I mentioned briefly in my eulogy for my Dad, which I delivered at his funeral on September 5, how God had surprisingly changed my life. I was recently inspired to share my full testimony after reading my friend Russ Gehrlein’s testimony.
I was raised in a Roman Catholic home. My Mom saw that we were faithful to go to church every Sunday, take religious education, and follow the sacraments. I’m a rule follower by nature. By following the rules of the church, I thought I was OK. I was doing what I was supposed to be doing. I was convinced that I was “good enough”, at least in comparison with others.

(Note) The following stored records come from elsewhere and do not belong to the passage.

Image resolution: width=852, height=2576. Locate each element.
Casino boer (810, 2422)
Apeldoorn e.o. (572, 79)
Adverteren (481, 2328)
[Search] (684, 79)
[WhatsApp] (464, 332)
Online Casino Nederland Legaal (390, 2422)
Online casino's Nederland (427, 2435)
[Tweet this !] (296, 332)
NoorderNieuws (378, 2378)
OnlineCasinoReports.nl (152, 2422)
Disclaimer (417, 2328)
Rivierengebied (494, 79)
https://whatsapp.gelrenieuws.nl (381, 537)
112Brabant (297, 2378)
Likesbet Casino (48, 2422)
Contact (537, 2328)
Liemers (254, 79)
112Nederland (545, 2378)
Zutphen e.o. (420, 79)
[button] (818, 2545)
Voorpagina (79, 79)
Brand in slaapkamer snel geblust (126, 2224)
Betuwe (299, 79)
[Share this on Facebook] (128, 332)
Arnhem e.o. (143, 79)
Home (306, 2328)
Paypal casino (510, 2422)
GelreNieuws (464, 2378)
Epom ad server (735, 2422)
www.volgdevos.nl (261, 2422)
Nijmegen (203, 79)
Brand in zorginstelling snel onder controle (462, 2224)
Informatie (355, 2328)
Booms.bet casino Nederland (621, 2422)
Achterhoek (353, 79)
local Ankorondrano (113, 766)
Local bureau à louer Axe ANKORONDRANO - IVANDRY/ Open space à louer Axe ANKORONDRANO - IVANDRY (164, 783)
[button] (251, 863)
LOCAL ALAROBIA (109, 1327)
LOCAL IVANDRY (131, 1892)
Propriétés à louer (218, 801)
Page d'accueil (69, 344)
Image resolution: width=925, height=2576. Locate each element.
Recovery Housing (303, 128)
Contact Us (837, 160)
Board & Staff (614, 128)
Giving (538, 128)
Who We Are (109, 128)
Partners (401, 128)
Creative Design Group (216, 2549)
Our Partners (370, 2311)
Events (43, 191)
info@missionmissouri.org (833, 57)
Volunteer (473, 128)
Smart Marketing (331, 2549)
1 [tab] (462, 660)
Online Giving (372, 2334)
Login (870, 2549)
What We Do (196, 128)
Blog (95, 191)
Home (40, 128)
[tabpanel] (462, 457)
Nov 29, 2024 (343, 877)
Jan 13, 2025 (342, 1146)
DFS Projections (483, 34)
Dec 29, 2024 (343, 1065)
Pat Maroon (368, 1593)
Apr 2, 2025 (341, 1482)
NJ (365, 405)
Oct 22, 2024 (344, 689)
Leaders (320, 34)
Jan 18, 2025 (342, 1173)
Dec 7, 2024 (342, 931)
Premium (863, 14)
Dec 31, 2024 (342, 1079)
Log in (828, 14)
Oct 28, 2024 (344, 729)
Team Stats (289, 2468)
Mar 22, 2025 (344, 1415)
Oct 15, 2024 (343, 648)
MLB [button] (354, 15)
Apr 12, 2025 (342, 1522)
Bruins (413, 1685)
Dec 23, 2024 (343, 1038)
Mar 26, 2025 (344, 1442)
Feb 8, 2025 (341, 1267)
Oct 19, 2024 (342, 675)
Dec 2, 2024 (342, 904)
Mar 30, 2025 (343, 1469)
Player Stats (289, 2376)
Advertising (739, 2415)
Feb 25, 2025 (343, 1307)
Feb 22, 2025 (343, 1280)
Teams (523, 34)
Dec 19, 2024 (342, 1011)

But you see, there was no change in my heart. I had a temper problem, at times a bad temper problem. I also saw no problem in going to Mass on Saturday, so that I could go out and party that night and not have to get up and go to church on Sunday morning. Also, when my future wife Tammy bought me my first Bible (a Good News Bible), I set it right next to a Playboy magazine on my nightstand, and didn’t see any problem with that. Seriously.
My parents were very involved in a Catholic program called Cursillo, and had tried to get me to attend the weekend event for several years. I really had no interest in attending at all. Years later, my Dad would tell me that I had agreed to attend several times – seven I believe – backing out each time. Finally, in the early 80’s, a few years into my marriage with Tammy, I agreed, surprising my parents, and yes, even myself!I have to admit that I hated the entire weekend (Thursday night to Sunday night), which was held in an old convent next to the church where I had made my first communion. We attended Mass each day and listened to a number of talks. I do remember the truth that I can’t do it (my life, my salvation) on my own. I remember feeling sorry for myself that I was missing the Illinois State University homecoming football game that weekend as I was cooped up with a group of strangers. I couldn’t wait for the weekend to end.
The weekend always ended with a time in which the attendees could testify – in front of family, friends and the person who had sponsored them for the weekend – about how much the weekend experience had meant to them. We were seated in chairs on a stage. I recall asking one of the leaders if we had to speak. They said we didn’t, but it would encourage our sponsor if we did. I was resolved to stay firmly planted in my seat. I couldn’t wait to get out of there and get home.
But…. after a few people spoke, I shot up out of my seat to the microphone and shared what the weekend had meant to me. God had drawn me to Jesus.
No one can come to me unless the Father who sent me draws him. John 6:44
I mean I had hated the whole weekend. And now I had been changed. In….an…. instant! I didn’t make a decision. I wasn’t responding to an invitation after the presentation of the Gospel. God the Holy Spirit had propelled me out of the chair up to the microphone.
When I got home, Tammy was stunned. I couldn’t stop talking about what had happened. From that day, I couldn’t read enough, listen to enough sermons, etc. Tammy wasn’t sure what to do with this new husband of hers.
Is the Christian life easy? Certainly not. Did I still sin? Yes. Do I still sin today? Of course. Paul’s lament in Romans 7 has become familiar over the years:
For I do not understand my own actions. For I do not do what I want, but I do the very thing I hate. Romans 7:15
I like Pastor R.C. Sproul’s quote below:
Dr. Sproul would go on to say that his life didn’t really become difficult until he became a believer. Amen to that. It was only when I became a believer that I realized that things that I thought were OK, actually were not.
But here’s the good news – God knew how desperately we’re not OK, and made a way for us to be reconciled to Himself. Not just tolerate us, or like us when we do good works, but love us as His beloved children – flaws and all. Our sinful rebellion against God deserves judgment and death. But the amazing thing is that Jesus came for The Great Exchange – he took our punishment and his perfect life was credited to our account. Amazing grace, right! So now we don’t do good works because we want to earn God’s favor – we already have it. We want to obey Him as our Good Father in response to His love.
As believers, we often take three steps forward and two steps back, as Charles Swindoll once titled a book. I often tell a young man when we meet that we want to keep growing as believers. A year from now, we want to look back and see that we have grown in our faith from where we are now.
But grow in the grace and knowledge of our Lord and Savior Jesus Christ. 2 Peter 3:18
Thanks for reading about how God got ahold of me at that Cursillo weekend many years ago.
Augustine said, “Because you have made us for Yourself, our hearts are restless till they find their rest in Thee.”
Blaise Pascal, a French mathematician, physicist, inventor, etc. said, “There is a God-shaped vacuum in the heart of each man which cannot be satisfied by any created thing but only by God the Creator, made known through Jesus Christ.”
May today be the day that God changes your life and gives you His gift of salvation, a true sense of belonging and identity, purpose and a deep sense of well-being in the midst of trials.